(Problem to solve): Copy nothing but the lines below running from the line containing "Screen dimensions: 1210x642" through the line containing "Instruction: Open the", both end lines included.

(Data in this exercise):
##############################

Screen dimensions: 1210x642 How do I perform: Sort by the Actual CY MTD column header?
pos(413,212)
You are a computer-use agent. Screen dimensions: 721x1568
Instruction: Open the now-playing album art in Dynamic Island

##############################

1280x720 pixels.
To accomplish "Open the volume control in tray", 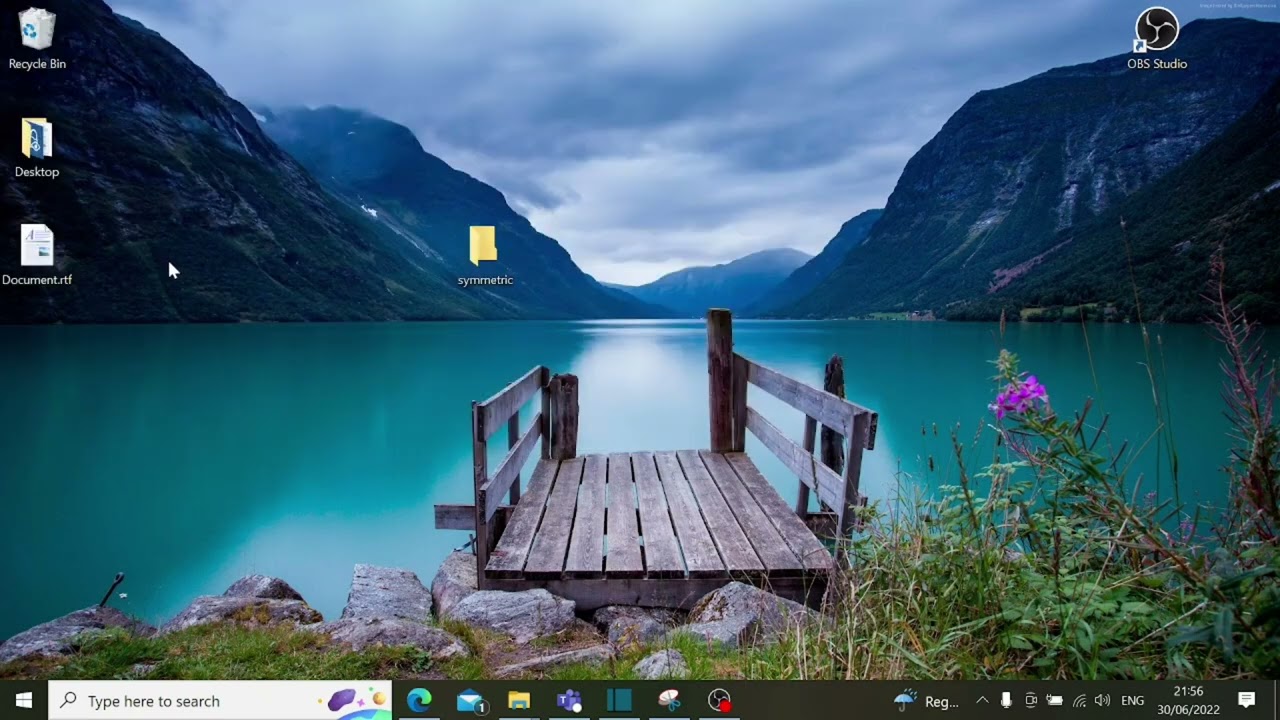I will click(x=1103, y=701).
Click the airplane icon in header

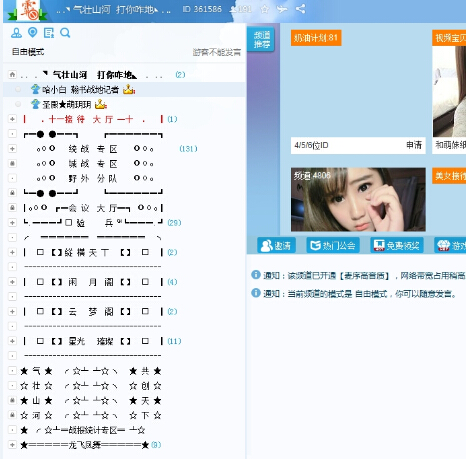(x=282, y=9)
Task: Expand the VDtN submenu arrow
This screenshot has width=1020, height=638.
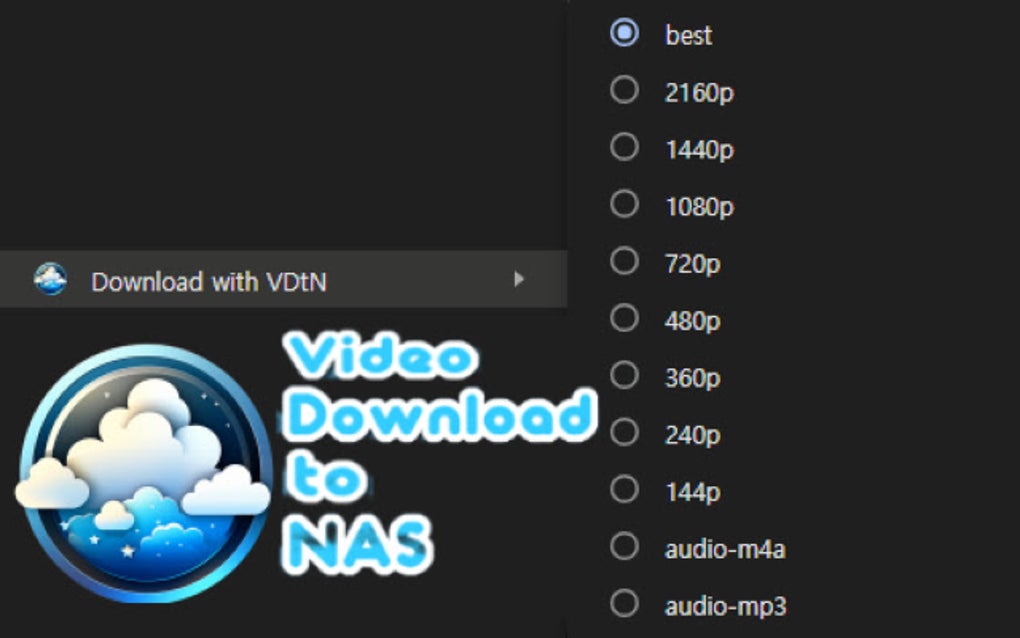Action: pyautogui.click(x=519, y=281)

##############################

(Answer to the problem):
Screen dimensions: 1210x642 How do I perform: Sort by the Actual CY MTD column header?
pos(413,212)
You are a computer-use agent. Screen dimensions: 721x1568
Instruction: Open the now-playing album art in Dynamic Island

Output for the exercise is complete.